The DCDC2/ENO1 axis promotes tumor progression and immune evasion in intrahepatic cholangiocarcinoma via activating FGL1-LAG3 checkpoint

PMCID: PMC12175362

PMID: 40533767

DOI: 10.1186/s13046-025-03436-1

Journal: Journal of experimental & clinical cancer research : CR

Publication Date: 2025-6-18

Authors: Wan W, Li Y, Sun W, Cheng Z, Ma F, et al.

Key Points

• Anti-DCDC2 autoantibodies emerge as a potential novel diagnostic biomarker for intrahepatic cholangiocarcinoma
• DCDC2 promotes ICC progression through complex molecular mechanisms involving ENO1 and FGL1
• The study reveals a new pathway of immune evasion in ICC through the FGL1-LAG3 axis

Summary

This comprehensive study investigates the role of DCDC2 in intrahepatic cholangiocarcinoma (ICC), a challenging malignancy with limited diagnostic and therapeutic options.

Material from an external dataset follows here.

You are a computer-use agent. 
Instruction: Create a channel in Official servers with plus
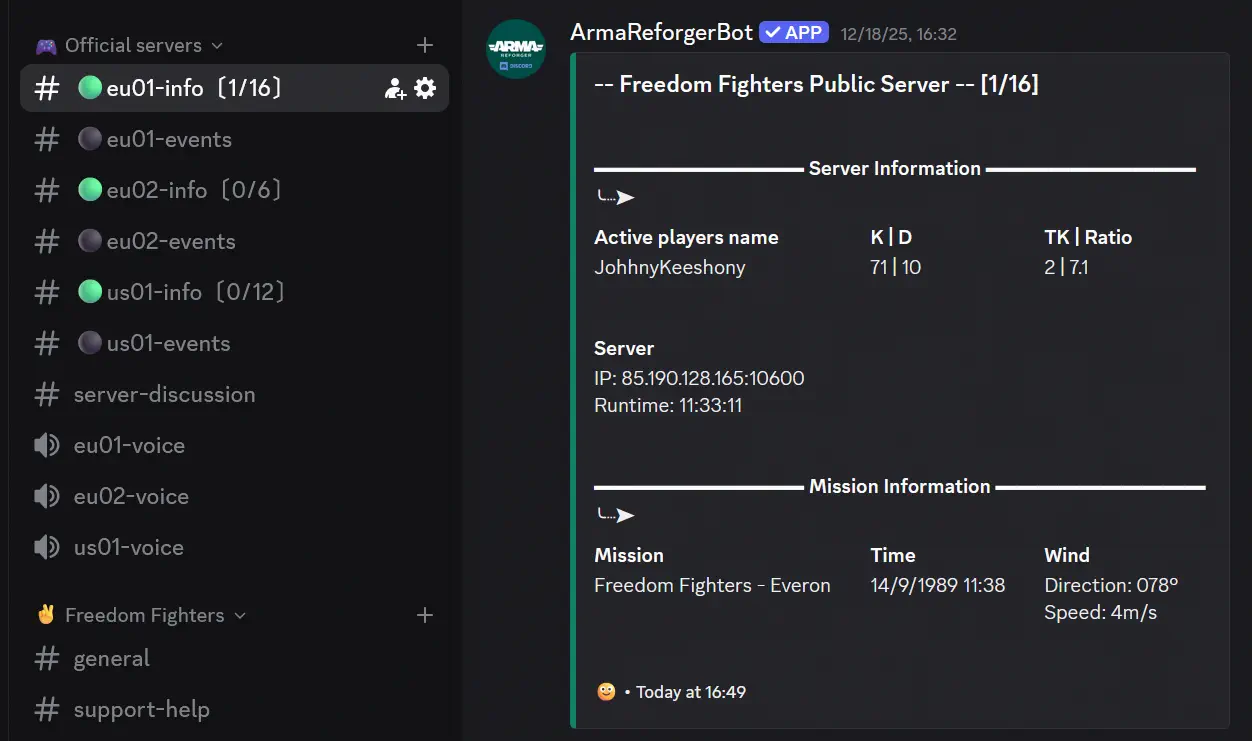coord(424,45)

Utilizing advanced molecular techniques including protein microarrays, transcriptome analysis, and functional assays, researchers discovered that DCDC2 plays a critical role in ICC progression and immune evasion. The study reveals a novel mechanistic pathway where DCDC2 stabilizes ENO1, leading to enhanced AKT phosphorylation and increased FGL1 expression, which ultimately impairs CD8+ T cell functionality.

The research identifies anti-DCDC2 autoantibodies as a promising diagnostic biomarker for ICC, with potential implications for early detection and prognostic assessment. By demonstrating how DCDC2 promotes tumor proliferation, metastasis, and immune evasion, the study provides insights into potential therapeutic targets and mechanisms of ICC progression. The findings are particularly significant given the typically poor prognosis and limited diagnostic methods for this aggressive cancer.